I'm a 5th year PhD student in the US studying Experimental Psychology with an accepted Master's from a different Experimental Psychology program. I've had a fairly rough grad school experience overall, which my older posts can elaborate on (no need to review them for the purposes of this post though). I'm currently living with my parents 4.5 hours away from where I'm doing my PhD because I'm done with dissertation data collection and my only in person commitments are for my fellowship and dissertation defense (whenever that happens).

After some discussions with others and knowing my limitations (e.g., poor abstract reasoning, poor verbal fluency), I've decided that I've wanted to be a social science research technician. I'm even open to becoming a social science research analyst as well since I recently interviewed for that position (but was rejected sadly) and was one of three who passed a competency test for that position.

Given that such a position wouldn't require a PhD, I'm strongly considering dropping from this program altogether now given the myriad of mental health, physical health, advising (my first PhD advisor dropped me), and financial issues this program's had all along. I've wanted my awful program experience to end by leaving it either after I got a job offer in hand or graduating from it.

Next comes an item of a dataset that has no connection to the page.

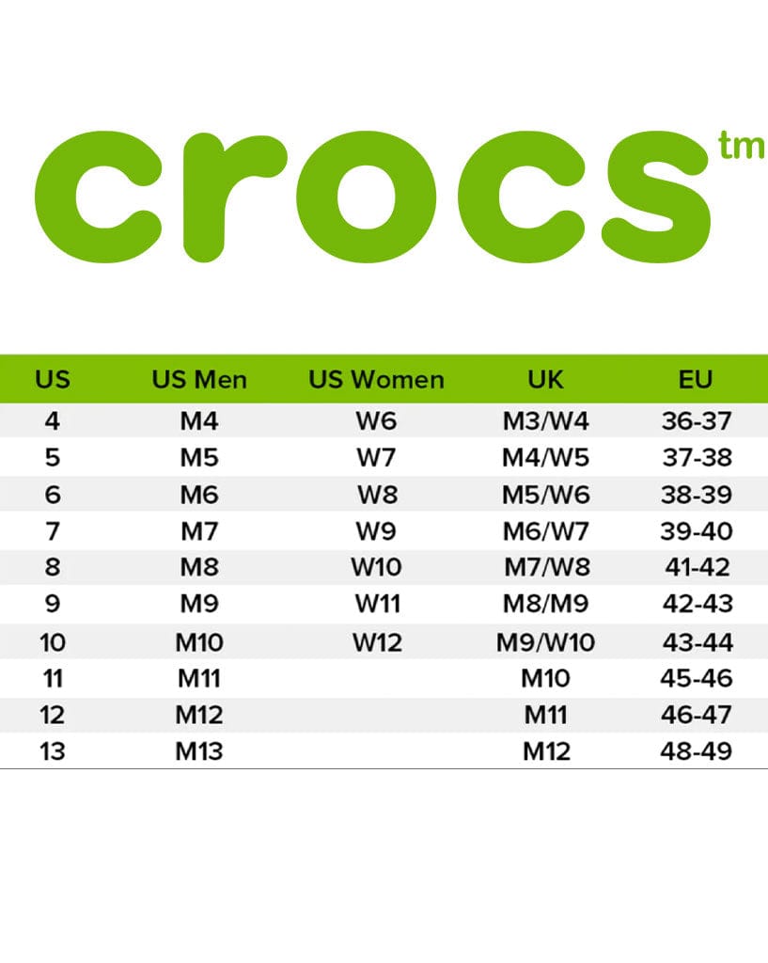Select the 45-46 EU size cell

pyautogui.click(x=697, y=679)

Now that I've committed to a research technician or analyst position, I'm thinking that dropping is the best move despite working on my Results and Discussion sections. A lot of folks advise not dropping from a PhD because it burns connections (especially given my May 2025 graduation date), but what are the other potential consequences of leaving a PhD program for a technician position (should I get one soon working with my home state's vocational rehabilitation)? I'd like to know.

Furthermore, given that my graduation got extended (yet again) to May 2025 and the goalpost just keeps moving, I seriously want to drop from my PhD program even though dissertation data collection's done and I'm only working on the Results and Discussion sections. I don't have a job lined up yet, but I'm not sure how much that matters given how miserable my PhD experience has been for me. I'll also need to return $11k of fellowship money I got awarded last year that I haven't touched yet. Would it also be safe and/or advisable to drop from my PhD program at this point? If not, what can I do to give myself the motivation to try to finish? I've only worked on my dissertation for 1-2 hours a week this semester and have spent the majority of my time in recovery (e.g., Ketamine treatments my therapist recommended put me out 3/4 weeks of October). I still made decent progress, but my commitment is absurdly low because I know in the back of my head that I don't need to get a PhD given my goals at this point.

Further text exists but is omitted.